MAC: Mines and Communities

US UPDATE: Mounting campaigns

Published by MAC on 2006-01-25


US UPDATE: Mounting campaigns

25th January 2006

The world's best-known automobile manufacturer is being accused of a formidable range of acts of environmental and health negligence.

From 1967 until 1974, a company acting on behalf of the Ford Motor Company slung paint and other toxic wastes into an abandoned iron ore mine, located in the Ramapough Mountains - which some geologists say is the oldest rock formation on the planet.

Now, in a thirteen count indictment, Native Americans from the area are seeking damages from the company of no less than US$2 billion (US$3 million for each resident).

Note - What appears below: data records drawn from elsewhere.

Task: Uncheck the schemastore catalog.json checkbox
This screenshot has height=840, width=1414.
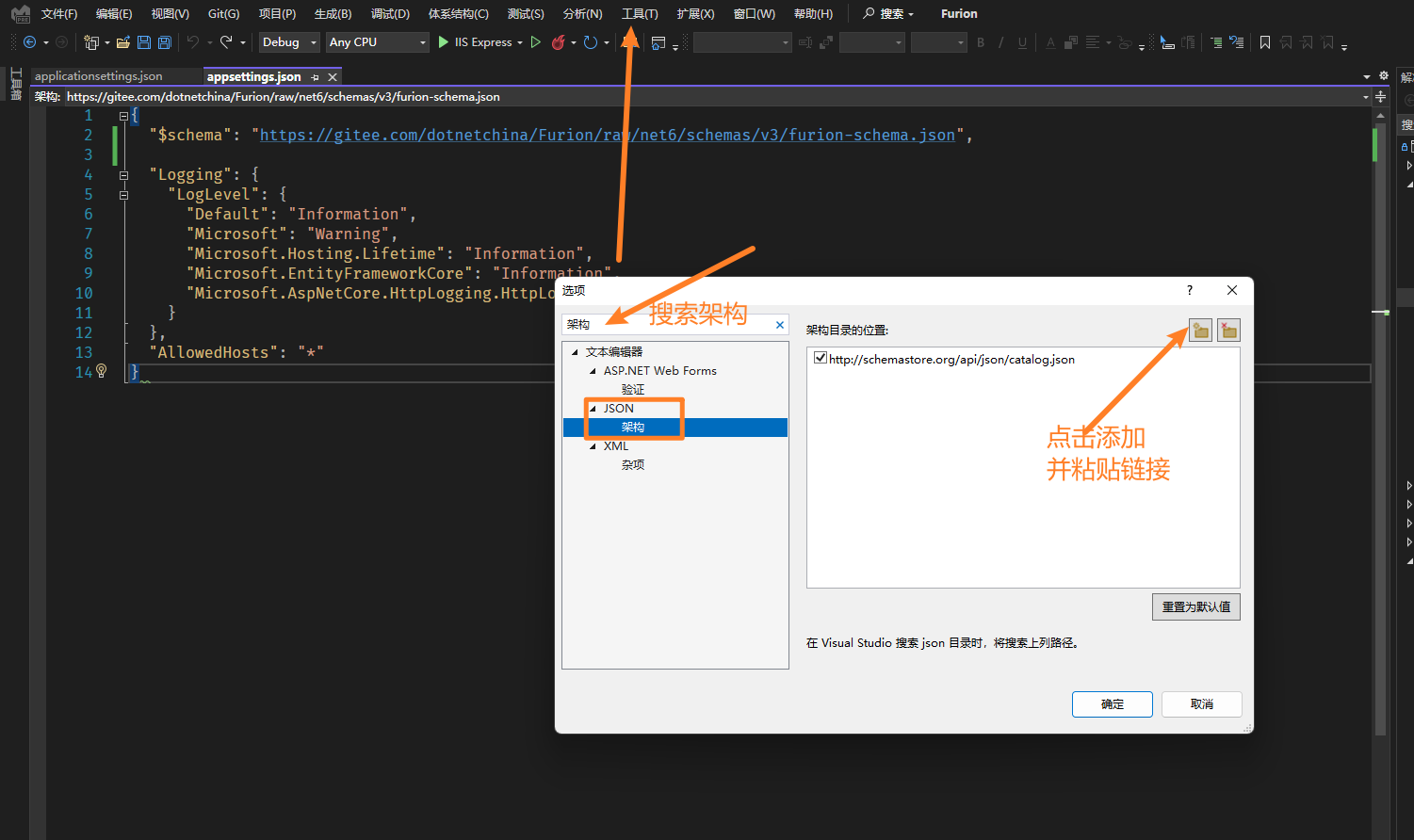Action: point(820,358)

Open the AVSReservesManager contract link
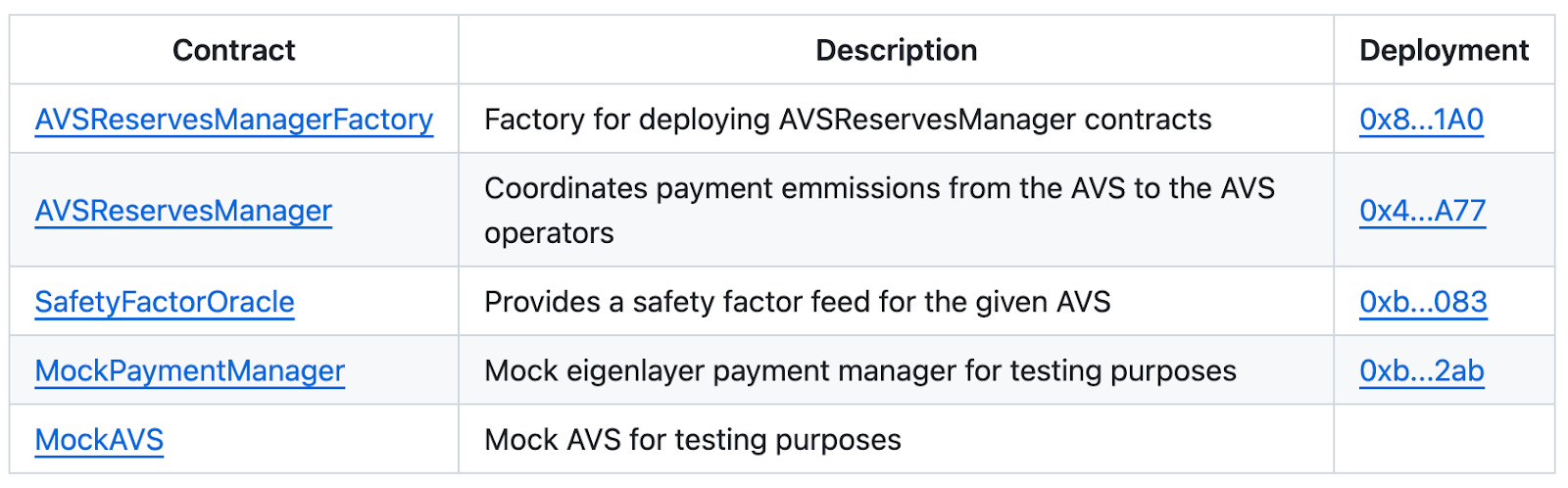[x=183, y=211]
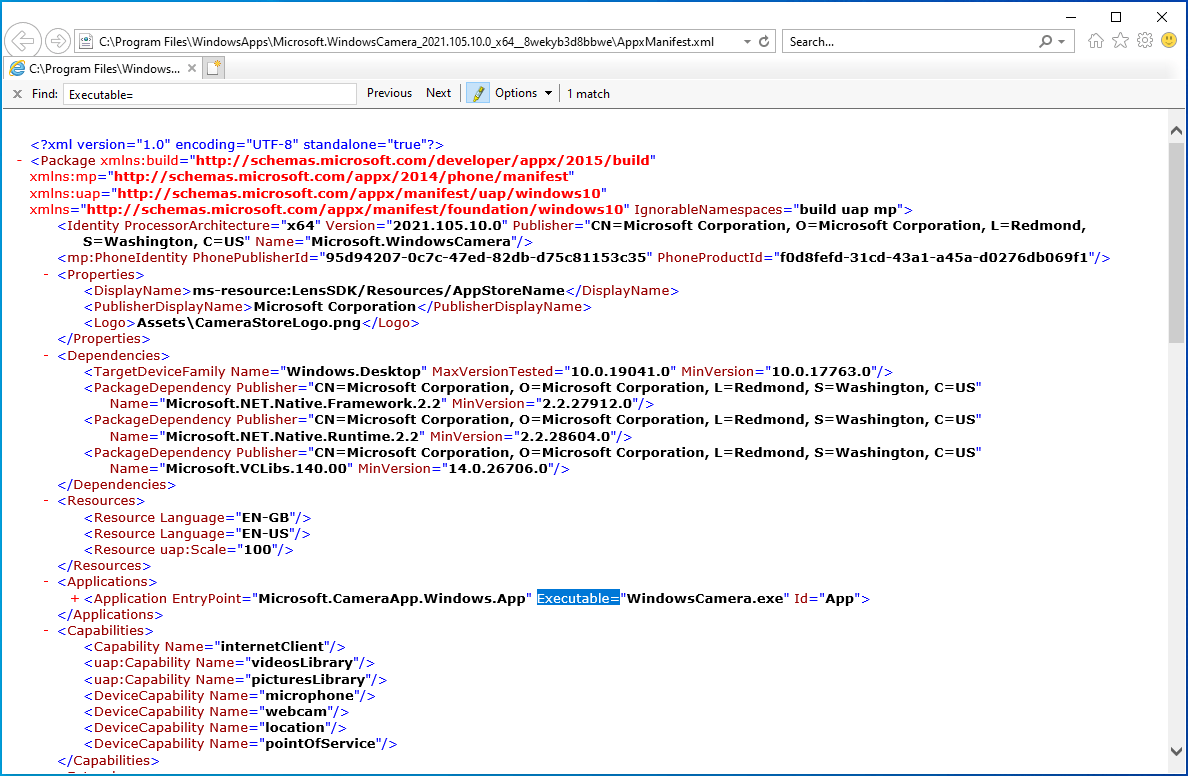Open the Tools gear menu
The image size is (1188, 776).
pyautogui.click(x=1144, y=41)
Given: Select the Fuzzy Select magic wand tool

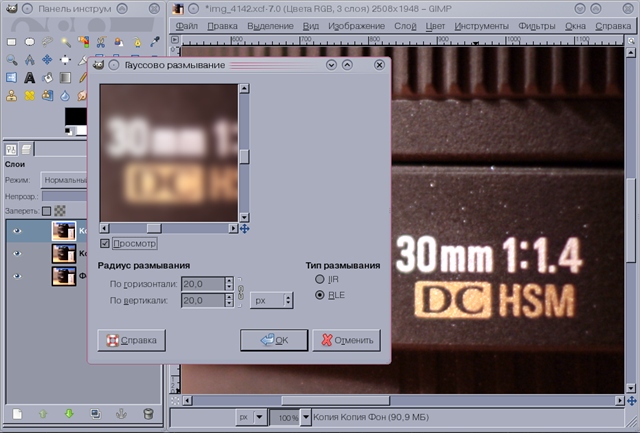Looking at the screenshot, I should pos(65,42).
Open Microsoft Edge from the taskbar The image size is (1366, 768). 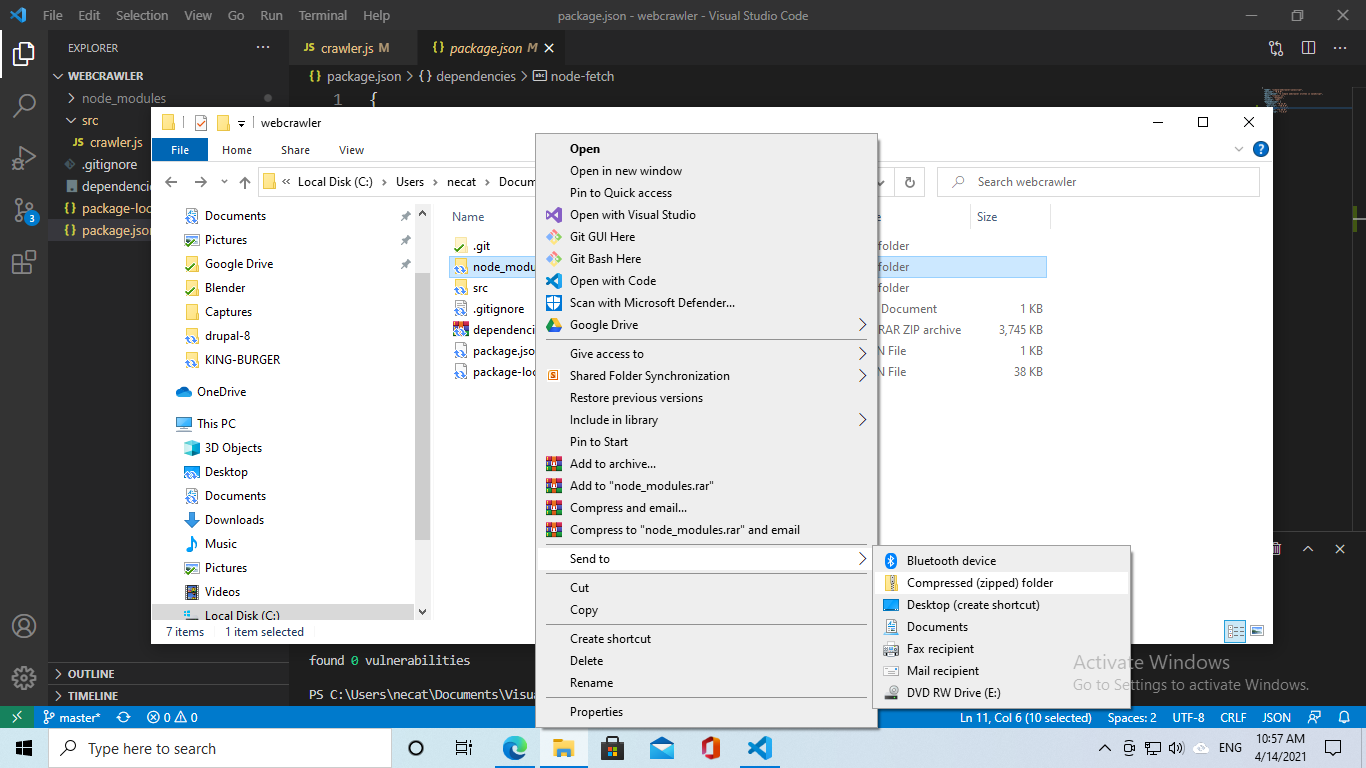[514, 748]
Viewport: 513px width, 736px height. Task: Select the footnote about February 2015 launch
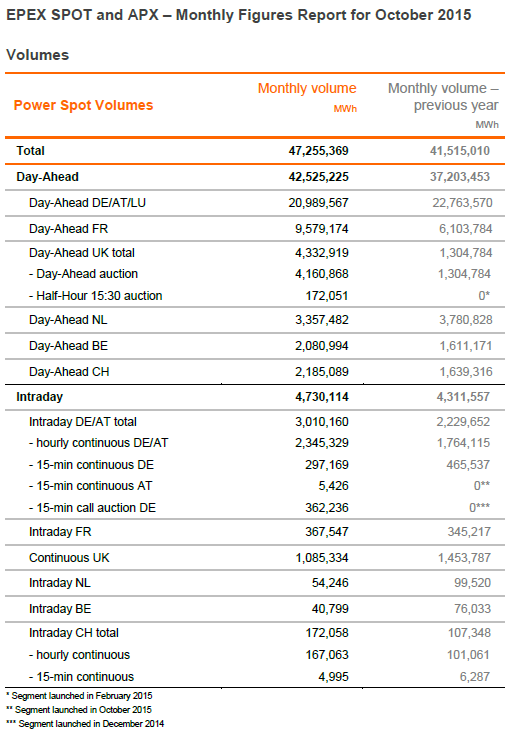tap(79, 696)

For many years, old mine shafts have been used to receive US toxic industrial wastes. It's been proposed elsewhere too (for example, by Waste Management Inc of the US, as a way of "utilising" the Bougainville copper mine pit after its abandonment by Rio Tinto in 1989). Thus, the potentially disastrous consequences of failing to close-down and rehabilitate a metallic mine may be enormously compounded by using it as a toxic dump.

Ironically, three years ago Ford sealed a deal with ALCOA, the world's biggest aluminium producer, to reduce its contributions to negative climate change by manufacturing lightweight cars.

"Taking responsibility for a greener tomorrow" is now Ford's proudly-advertised claim.

But in the view of at least one Ringwood resident, the boast "could only refer to money!"